COP 30 em Belém, no Pará
Túlio Amâncio/Band
O rascunho da carta final da COP30, divulgado nesta terça-feira (18), reforça a avaliação de que o mundo está distante das metas estabelecidas para conter a crise climática e convoca um “mutirão global” para acelerar ações em todas as frentes — mitigação, adaptação e financiamento.
O texto preliminar reconhece que, apesar dos avanços diplomáticos recentes, a resposta internacional continua “muito aquém” do necessário para limitar o aquecimento a 1,5°C.
O documento aponta que a janela de oportunidade para frear os impactos mais graves está se fechando rapidamente e afirma que os países devem apresentar, até 2027, novos compromissos de redução de emissões alinhados às recomendações científicas.
O rascunho também destaca a necessidade de eliminar gradualmente a dependência global de combustíveis fósseis, embora não utilize o termo “phase-out”, que costuma provocar resistência entre grandes produtores de petróleo.
Outra frente destacada no texto é a adaptação, área considerada prioridade para países mais pobres, que enfrentam impactos cada vez mais severos de eventos extremos. O rascunho pede que governos ampliem a resiliência de sistemas de água, agricultura e infraestrutura, alertando que regiões inteiras já vivem consequências “irreversíveis” da crise climática.

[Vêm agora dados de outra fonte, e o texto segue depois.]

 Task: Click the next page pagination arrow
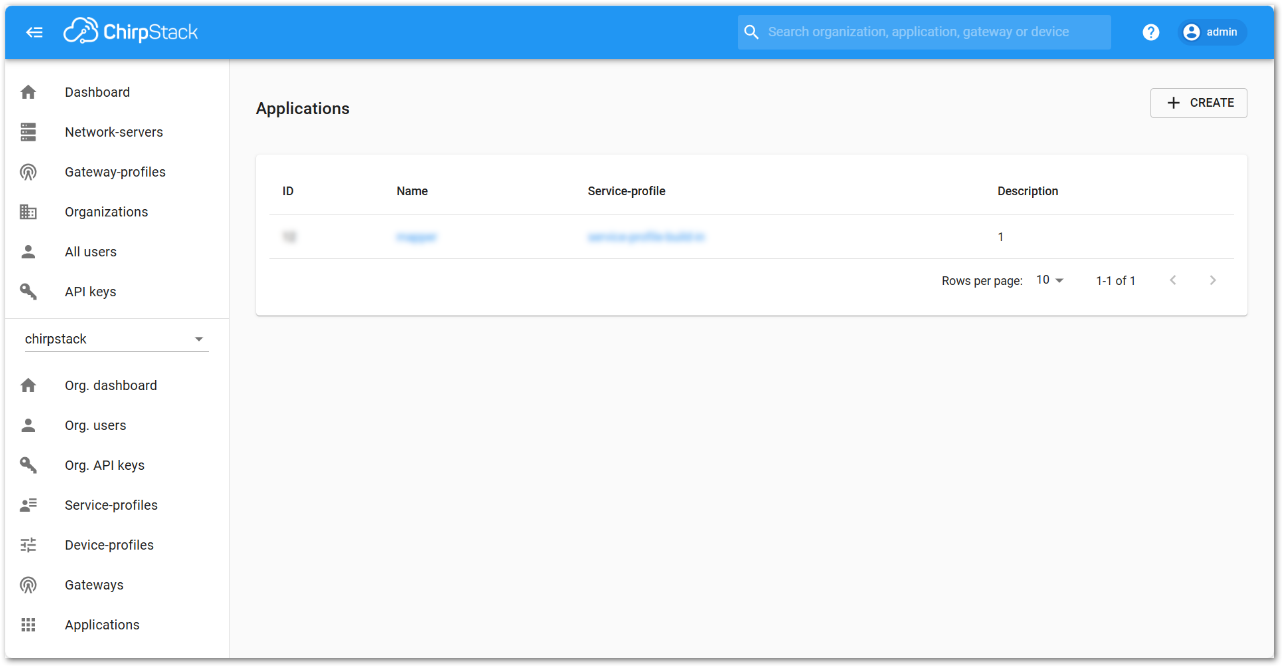[x=1213, y=280]
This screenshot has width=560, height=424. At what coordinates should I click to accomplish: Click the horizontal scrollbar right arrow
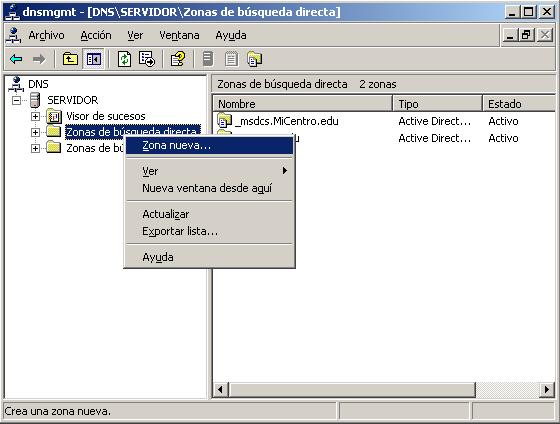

No capítulo sobre financiamento, a carta preliminar admite que as promessas feitas pela comunidade internacional ainda não se traduziram em recursos efetivamente disponíveis para os países vulneráveis. O documento pressiona por mecanismos mais simples, previsíveis e de longo prazo, e afirma que o novo arcabouço financeiro em negociação deve ser concluído até 2026.
A divulgação do rascunho ocorre em meio a uma rodada intensa de negociações em Belém, marcada por divergências entre países desenvolvidos, emergentes e nações insulares. O texto ainda pode sofrer alterações significativas até o fim da conferência, mas já estabelece as linhas gerais que devem orientar a versão final da carta da COP30.